# TOC Seminar '17-'18

## "Quantum Supremacy" and the Complexity of Random Circuit Sampling

Bill Fefferman  - UC Berkeley

Monday, May 14, 2018 - 1:00pm to 2:30pm

Maxwell-Dworkin 119

A critical goal for the field of quantum computing is quantum supremacy -- a demonstration of a quantum computation that is prohibitively hard for classical computers. Besides dispelling any skepticism about the experimental viability of quantum computers, quantum supremacy also provides a test of quantum theory in the realm of high complexity. A leading near-term candidate, put forth by the Google/UCSB team is sampling from the probability distributions of randomly chosen quantum circuits, called Random Circuit Sampling (RCS).

While RCS was defined with experimental realization in mind, we give complexity-theoretic evidence of classical hardness of RCS, placing it on par with the best theoretical proposals for supremacy. Specifically, we show that RCS satisfies an average-case hardness condition -- computing output probabilities of typical quantum circuits is as hard as computing them in the worst-case, and therefore #P-hard. Our reduction exploits the polynomial structure in the output amplitudes of random quantum circuits, enabled by the Feynman path integral. We also describe a new verification measure which in some formal sense maximizes the information gained from experimental samples.

## Sampling-based Approximation Algorithms for Data Analysis using Rademacher Averages

Matteo Riondato  - Two Sigma Investments

Monday, May 7, 2018 - 1:00pm to 2:30pm

Maxwell-Dworkin 223

A powerful way to speed up the exploratory analysis of a large dataset is to analyze a random sample of it fitting in the main memory of the machine. How large should this sample be to guarantee that the results of the exploration are accurate? Previous approaches used classic tail inequalities and the union bound, resulting in very loose trade-offs between sample size and accuracy.  In recent works we showed how to use Rademacher averages, fundamental concepts from statistical learning theory, as a key component of sampling-based approximation algorithms for important tasks in data analysis. Rademacher averages were long considered to be only of theoretical interest, and only for the study of machine learning algorithms, and our results instead are witnesses to their wide applicability and practical impact.

In this talk, I will first introduce the key concepts and results involving Rademacher averages, and then show how we used them for sampling-based algorithms for frequent pattern mining and for estimating centrality values in large graphs.

## Towards faster and optimal algorithms for submodular maximization

Alina Ene  - Boston University

Monday, April 16, 2018 - 1:00pm to 2:30pm

Pierce 213

The core mathematical problem underpinning many of the applications of submodularity is the meta problem of maximizing a submodular objective function subject to some constraints. Constrained submodular maximization has received considerable attention over the years, leading to the development of approximation algorithms for a rich class of constraints and numerous applications in machine learning, data mining, and beyond.

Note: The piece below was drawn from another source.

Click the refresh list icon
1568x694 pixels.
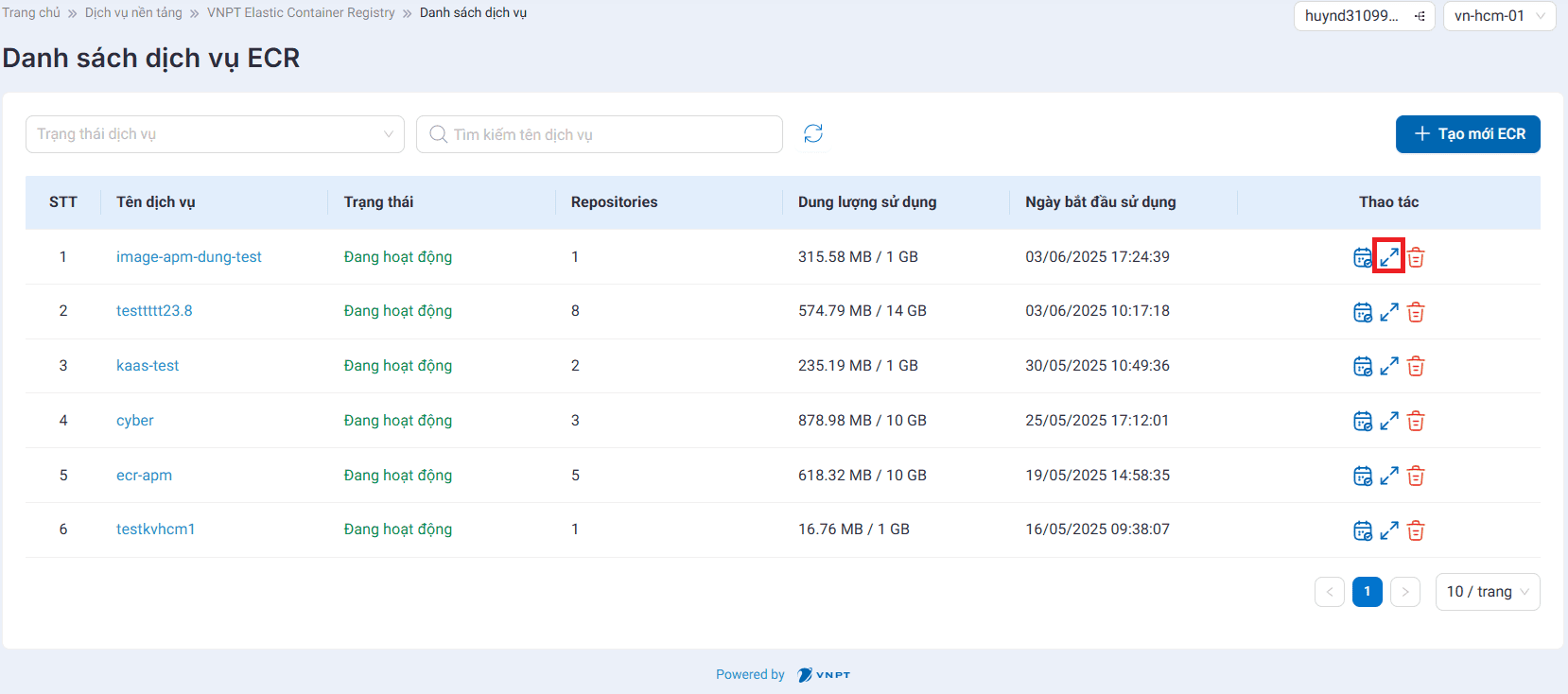(813, 133)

Despite this remarkable progress, several fundamental challenges remain, both in terms of understanding the approximability of central problems and improving the running times. In this talk, we highlight recent progress on both fronts that leverage both continuous and discrete optimization. Our algorithms use fast iterative algorithms and data structures to obtain nearly-optimal approximation guarantees in nearly-linear time for important classes of constraints, such as matroid and knapsack constraints.

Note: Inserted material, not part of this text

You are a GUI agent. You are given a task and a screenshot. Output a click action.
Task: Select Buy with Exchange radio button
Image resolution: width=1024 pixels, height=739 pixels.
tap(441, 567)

This talk is based on joint work with Huy Nguyen (Northeastern University).

## Hitting Sets with Near-Optimal Error for Read-Once Branching Programs

Gil Cohen  - Princeton University

Monday, April 2, 2018 - 1:00pm to 2:30pm

Pierce 213

In this talk, we present an explicit construction of a hitting set for read-once branching programs that has near-optimal dependence on the error parameter. This yields the first improvement over the hitting set induced from Nisan's seminar work (Combinatorica'92).

Joint work with Mark Braverman and Sumegha Garg.

## Nearly Work-Efficient Parallel Algorithm for Digraph Reachability

Jeremy Fineman  - Georgetown University

Monday, March 26, 2018 - 1:00pm to 2:30pm

Pierce 213

One of the simplest problems on directed graphs is that of identifying the set of vertices reachable from a designated source vertex. This problem can be solved easily sequentially by performing a graph search, but efficient parallel algorithms have eluded researchers for decades. For sparse high-diameter graphs in particular, there is no previously known parallel algorithm with both nearly linear work and nontrivial parallelism. This talk presents the first such algorithm. Specifically, this talk presents a randomized parallel algorithm for digraph reachability with work O(m*polylog(n)) and span O(n^{2/3}*polylog(n)), with high probability, where n is the number of vertices and m is the number of arcs.

The main technical contribution is an efficient Monte Carlo algorithm that, through the addition of O(n*polylog(n)) shortcuts, reduces the diameter of the graph to O(n^{2/3}*polylog(n)) with high probability. While there are existing algorithms that achieve similar guarantees, they are not efficient; the sequential algorithms have running times much worse than linear. This talk presents a surprisingly simple sequential algorithm with running time O(m log^2(n)) that achieves the stated diameter reduction. Parallelizing that algorithm yields the main result, but doing so involves overcoming several additional challenges.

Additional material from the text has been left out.